# Sensible Soccer - cant get joy stick to work



## Kaka Tim (Mar 22, 2015)

Bit of a long shot this.

Just downloaded sensible world of soccer from GOG - but to get the joystick to work with it you have to download a patch (swss++). But I cant find it anywhere - all the links on the fan forums are dead and protracted google searches got nowhere. 

Anyone got a copy of the patch - or any links?

Would love to roll back the years with the ol' sensi soccer - but you jsut cant do this playing on the key board.

cheers in advance!


----------



## fishfinger (Mar 22, 2015)

Did you check the thread on the GOG forum?

http://www.gog.com/forum/sensible_soccer_series/joystick_multiplayer_yes

http://www.gog.com/forum/sensible_soccer_series/swos_logitech_joystick


----------



## Fez909 (Mar 22, 2015)

Wow, what an oldskool thread


----------



## Kaka Tim (Mar 22, 2015)

fishfinger said:


> Did you check the thread on the GOG forum?
> 
> http://www.gog.com/forum/sensible_soccer_series/joystick_multiplayer_yes
> 
> http://www.gog.com/forum/sensible_soccer_series/swos_logitech_joystick



Tried this again - and found I _can_ configure the joystick but it wont go left when you try and play the game. This is a recognised problem - but the solution they offer doesn't work with my joystick. Grrrrrr......


----------



## fishfinger (Mar 22, 2015)

I don't think SWSS++ is a patch as such. It appears that if you run SWOS with the commandline SWOS++ it just launches the joystick configuration. DOSBOX is a MS-DOS PC emulator, and is required to run old DOS games e.g. Sensible Soccer.

http://www.sensiblesoccer.de/forum/index.php?topic=25312.0


----------



## stethoscope (Mar 22, 2015)

Woah, there's a Mac compatible version of SWOS on there too


----------

▸ Data rows
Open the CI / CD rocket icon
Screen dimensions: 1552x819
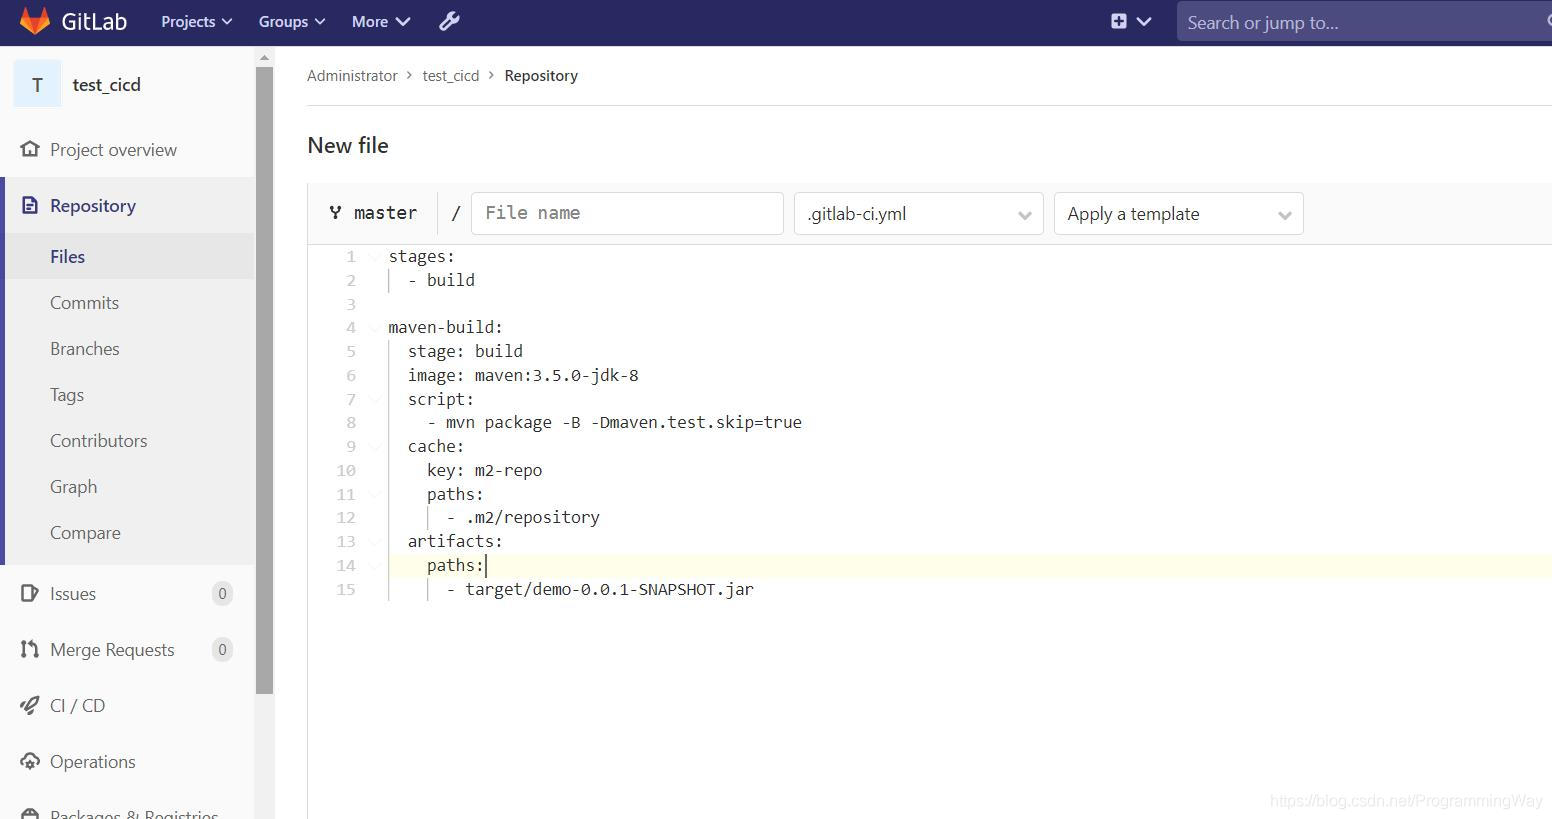[x=29, y=705]
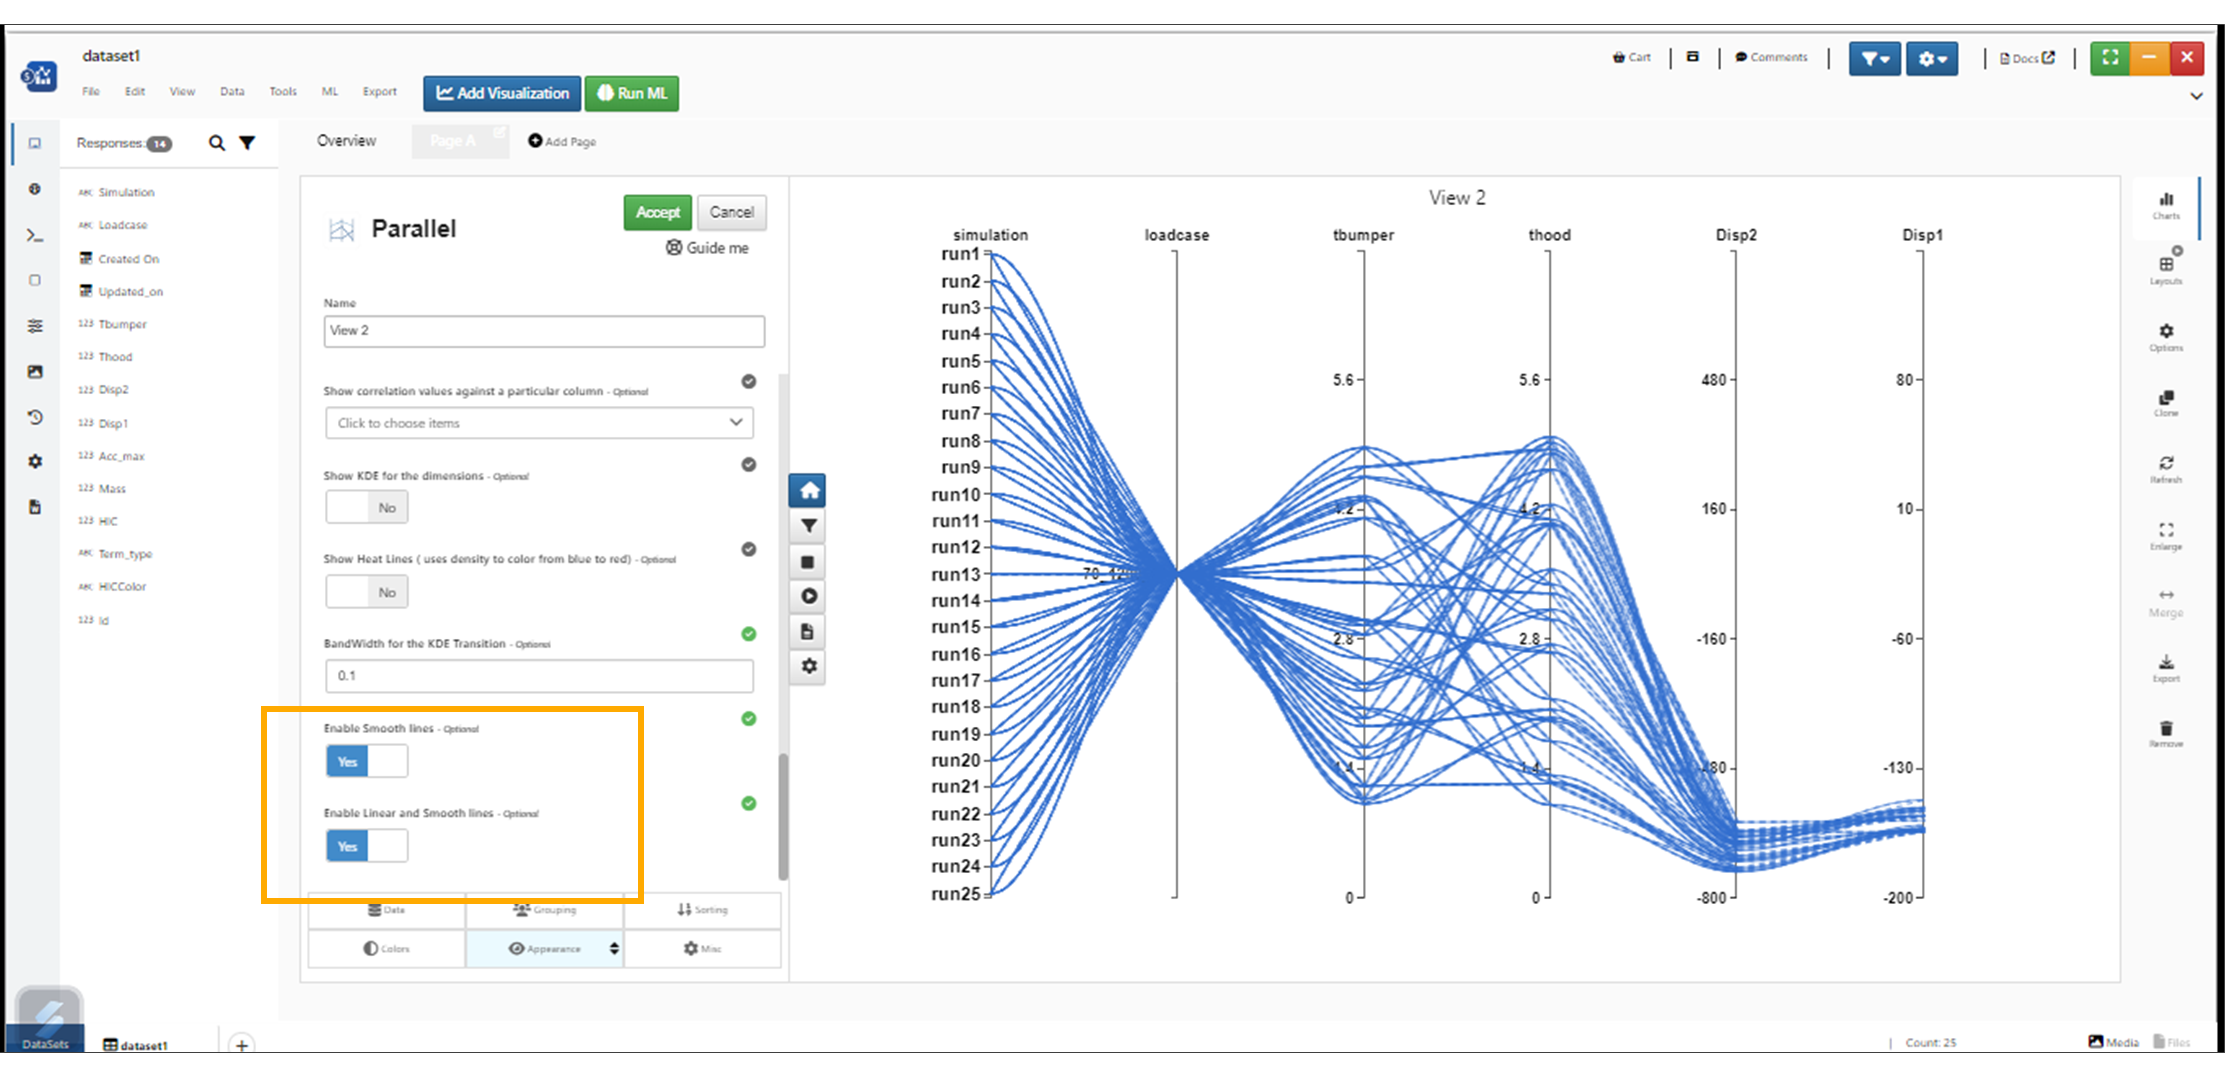Image resolution: width=2233 pixels, height=1067 pixels.
Task: Click the green Accept button
Action: click(x=657, y=212)
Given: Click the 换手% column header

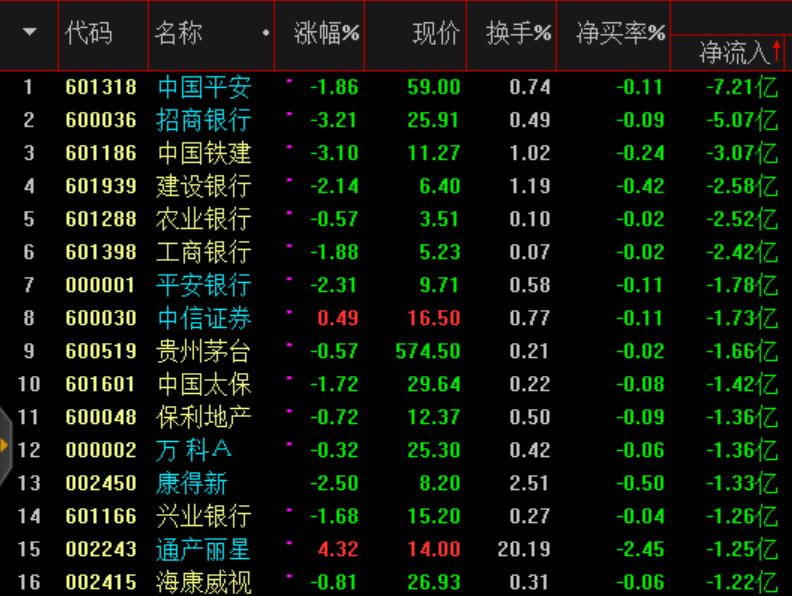Looking at the screenshot, I should click(x=518, y=33).
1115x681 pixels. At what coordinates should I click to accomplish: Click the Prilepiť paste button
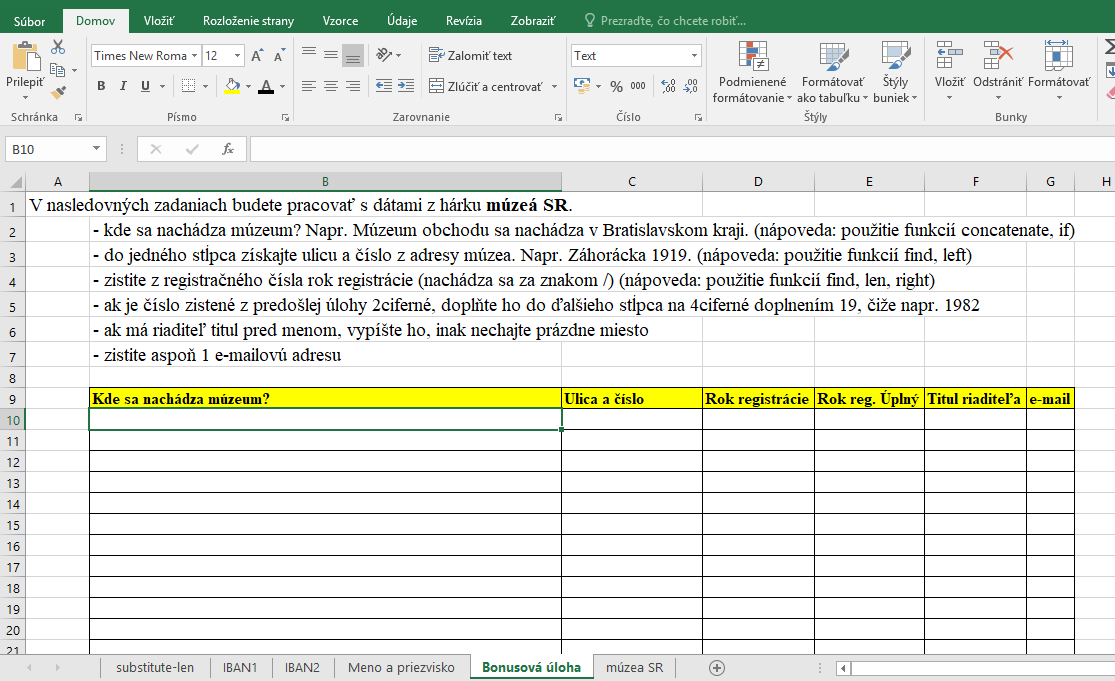click(25, 68)

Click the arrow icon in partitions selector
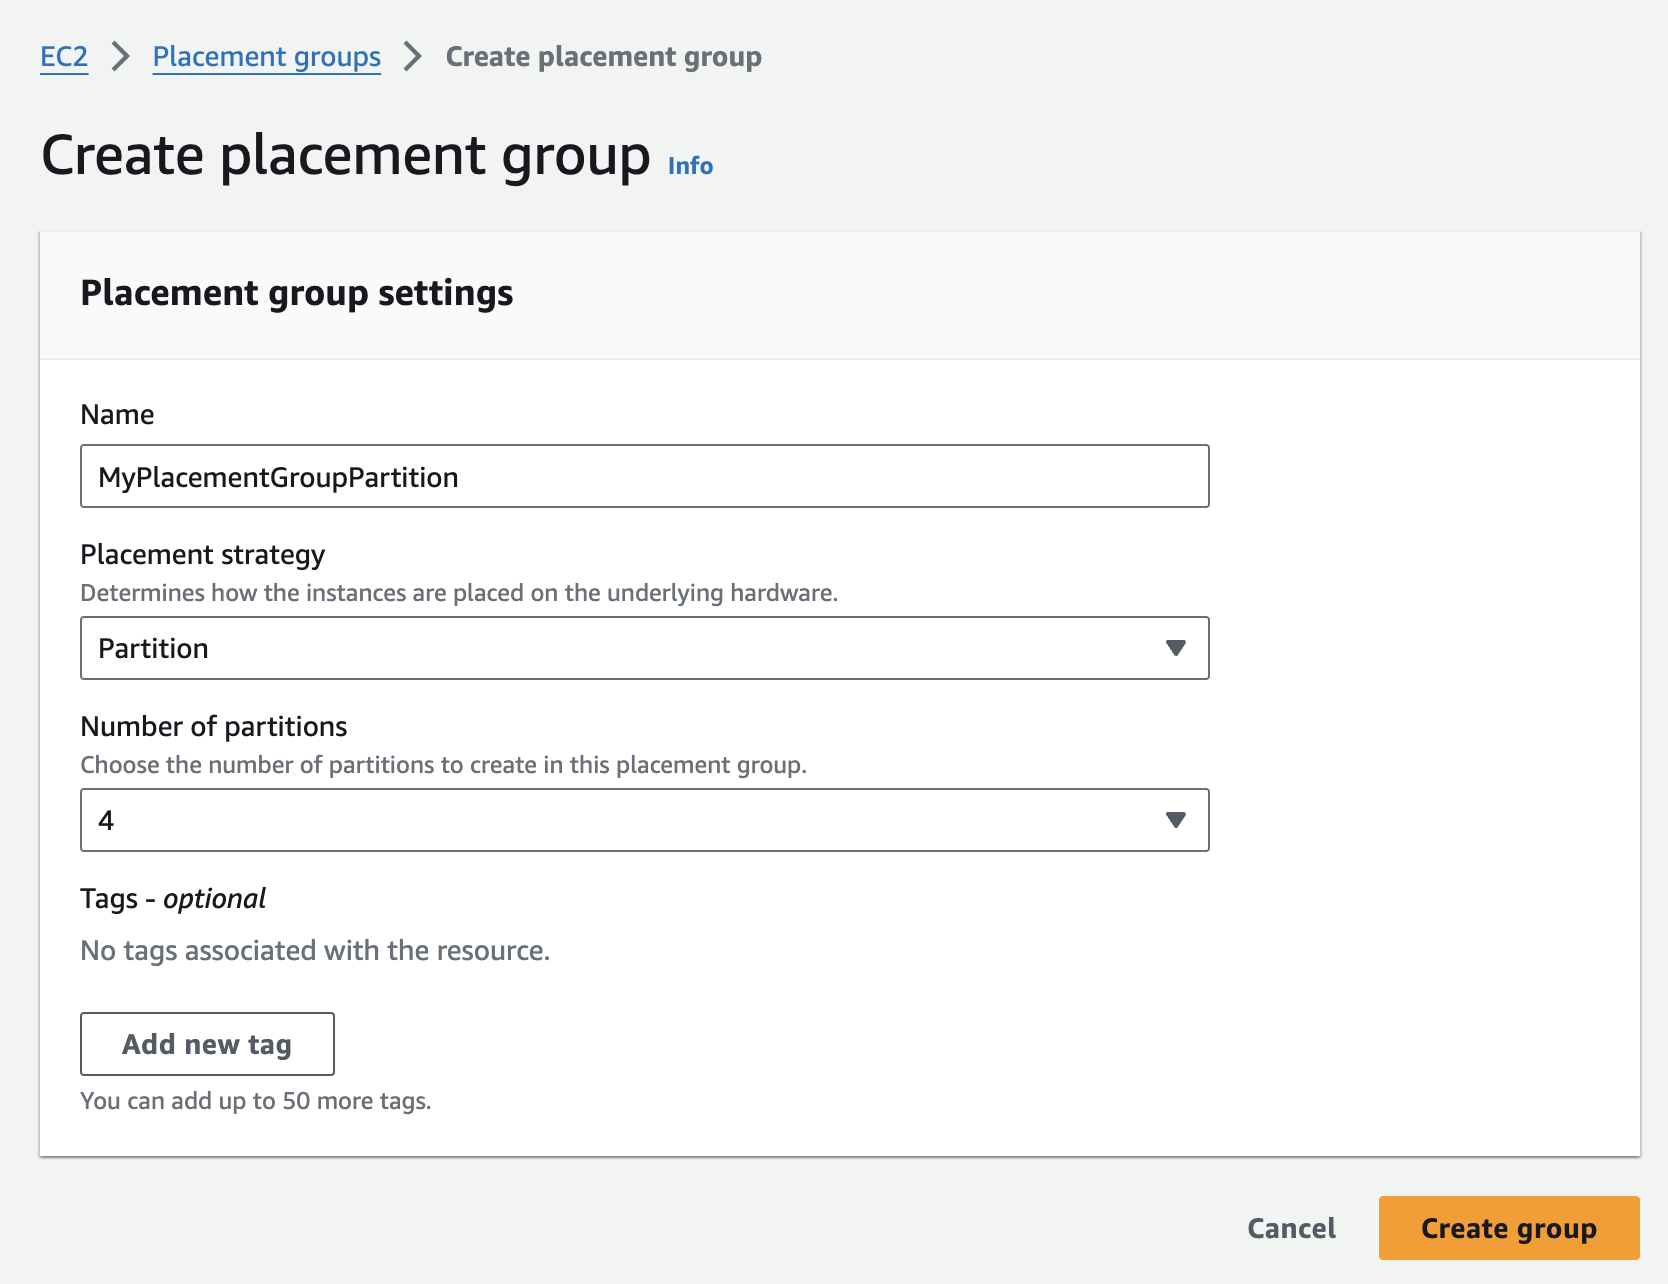(x=1175, y=821)
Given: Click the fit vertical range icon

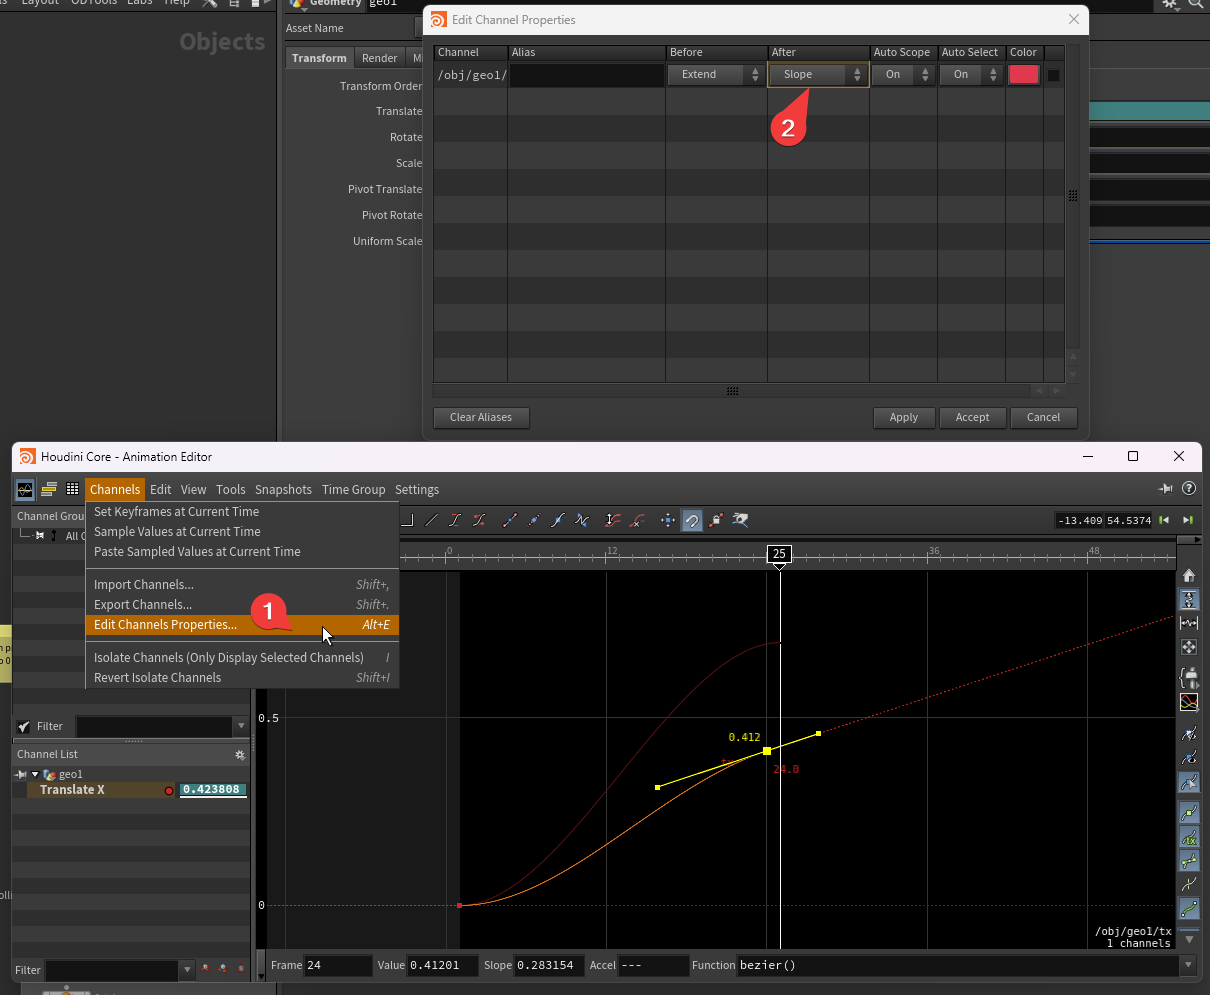Looking at the screenshot, I should click(1189, 599).
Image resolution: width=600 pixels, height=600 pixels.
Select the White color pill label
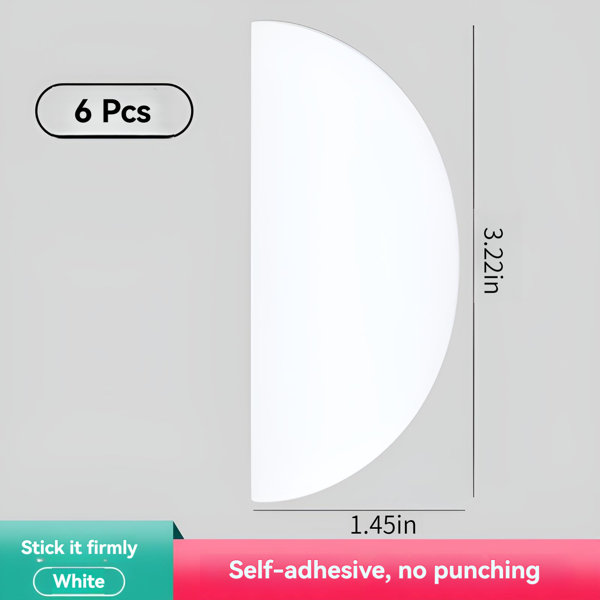tap(79, 582)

▸ Exercise
Copy the Sensible Soccer thread from "Just downloaded sensible" to "the key board.", renaming "patch" to "mod" throughout. The items have no connection to the Sensible Soccer thread.

▸ Expected answer
Just downloaded sensible world of soccer from GOG - but to get the joystick to work with it you have to download a mod (swss++). But I cant find it anywhere - all the links on the fan forums are dead and protracted google searches got nowhere. 

Anyone got a copy of the mod - or any links?

Would love to roll back the years with the ol' sensi soccer - but you jsut cant do this playing on the key board.